*WORK TO COMPLETE*:
Repeat, line for line, only the span that opens at the "300-120 WLSI (271, 395)" line and closes at the final line below. Skip the pictures.

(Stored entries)
------

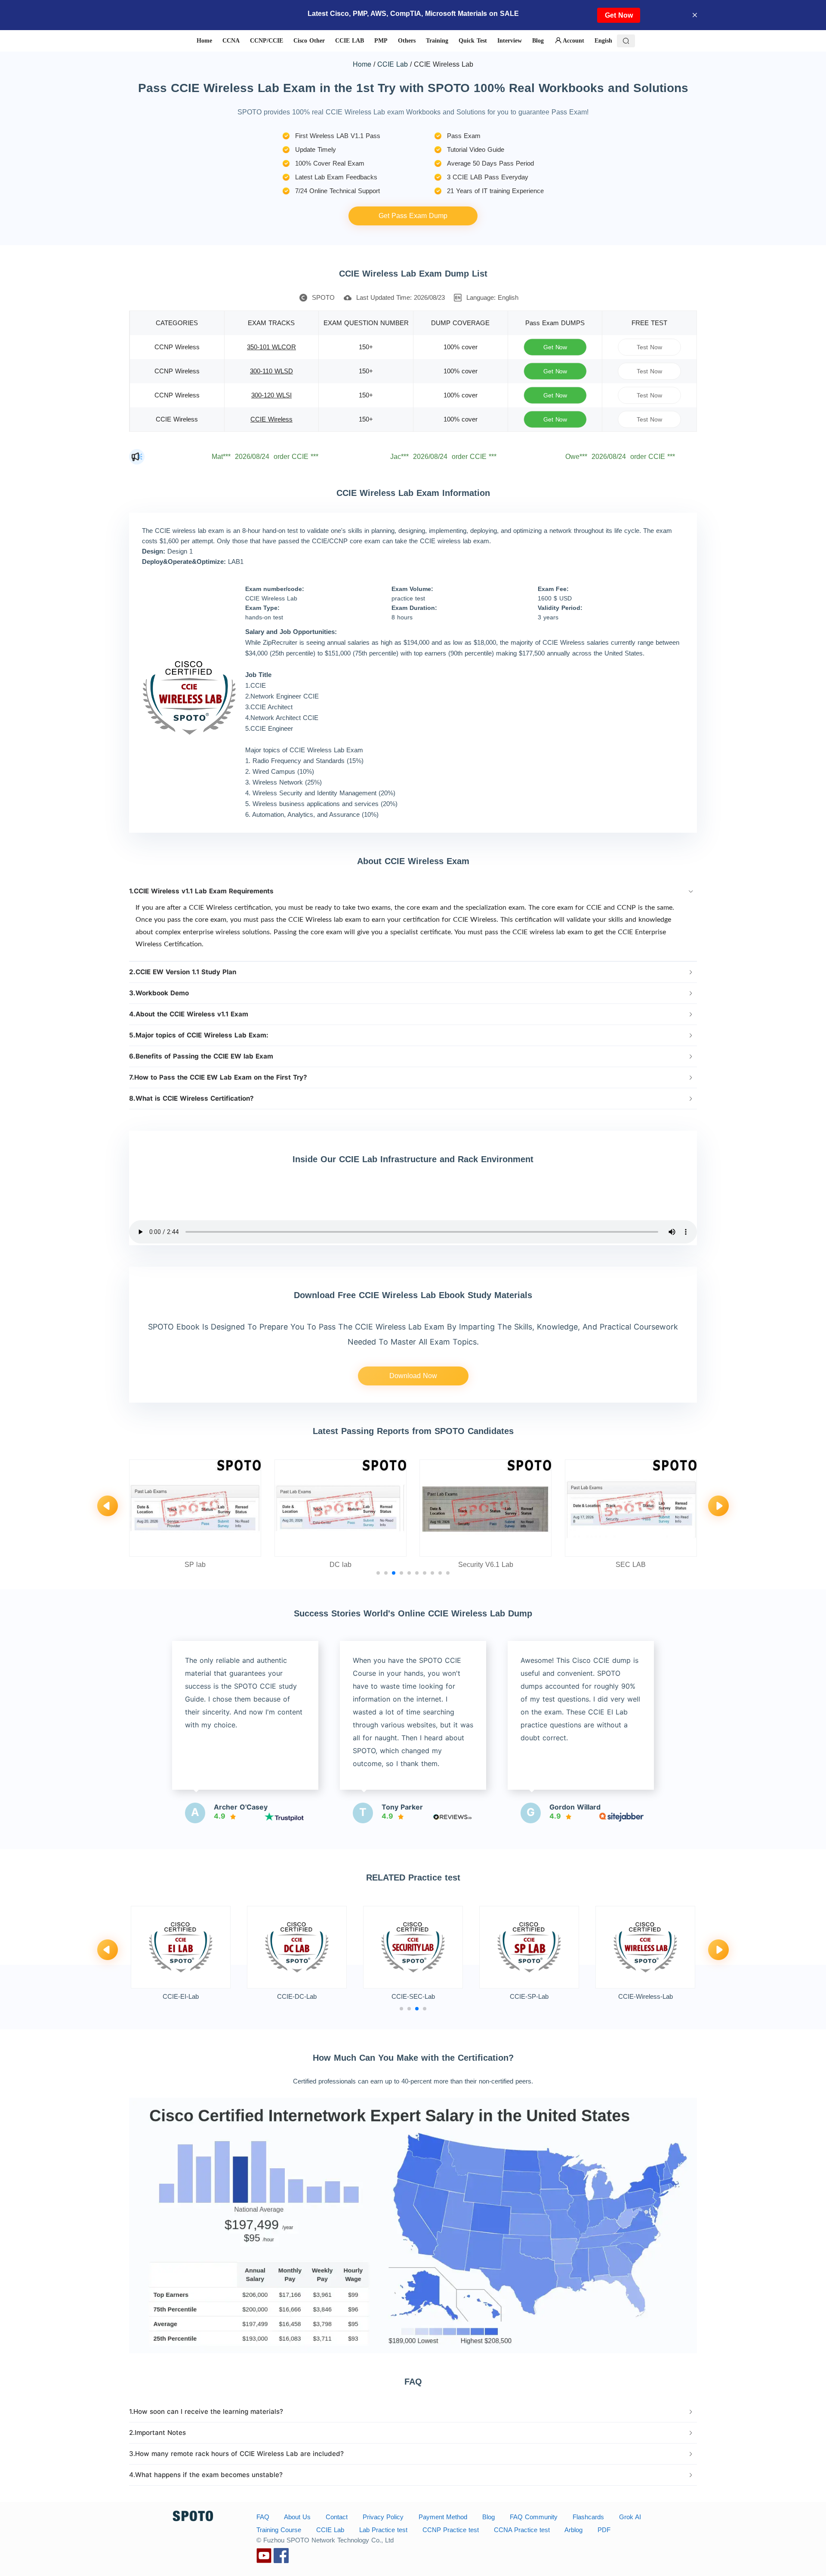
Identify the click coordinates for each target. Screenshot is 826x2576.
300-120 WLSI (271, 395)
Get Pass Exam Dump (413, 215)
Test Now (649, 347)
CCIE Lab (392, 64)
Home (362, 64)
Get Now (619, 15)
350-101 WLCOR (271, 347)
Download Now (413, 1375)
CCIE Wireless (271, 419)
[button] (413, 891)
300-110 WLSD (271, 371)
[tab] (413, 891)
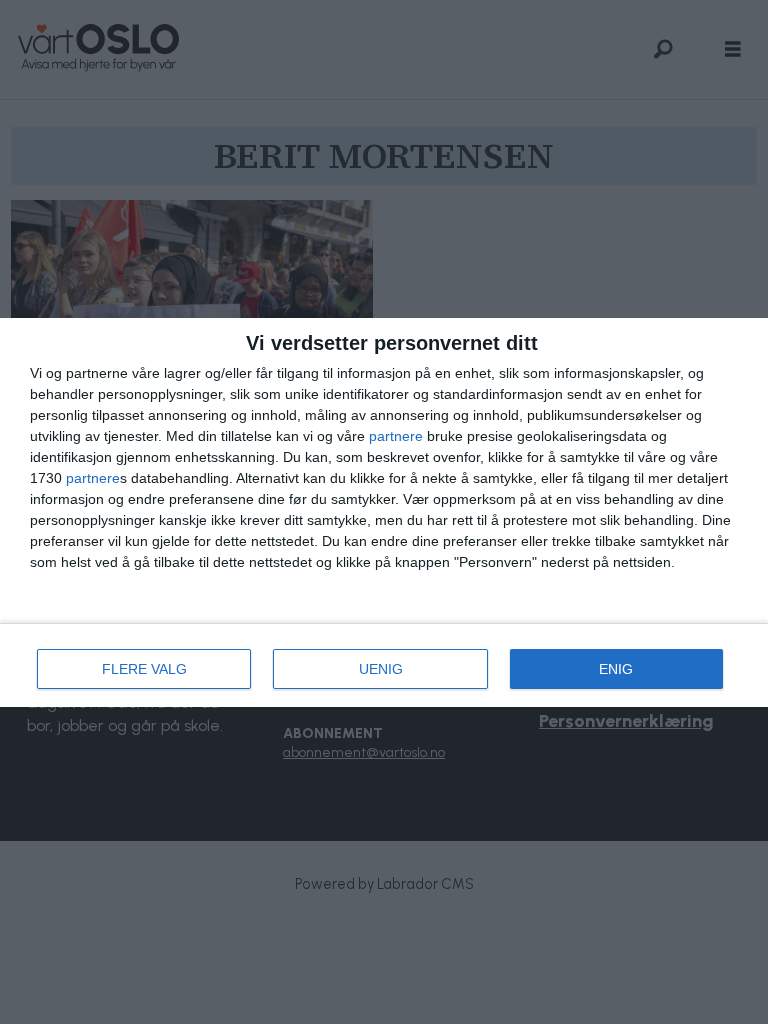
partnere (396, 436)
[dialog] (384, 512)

------

*ANSWER SPACE*:
300-120 WLSI (271, 395)
Get Pass Exam Dump (413, 215)
Test Now (649, 347)
CCIE Lab (392, 64)
Home (362, 64)
Get Now (619, 15)
350-101 WLCOR (271, 347)
Download Now (413, 1375)
CCIE Wireless (271, 419)
[button] (413, 891)
300-110 WLSD (271, 371)
[tab] (413, 891)
partnere (396, 436)
[dialog] (384, 512)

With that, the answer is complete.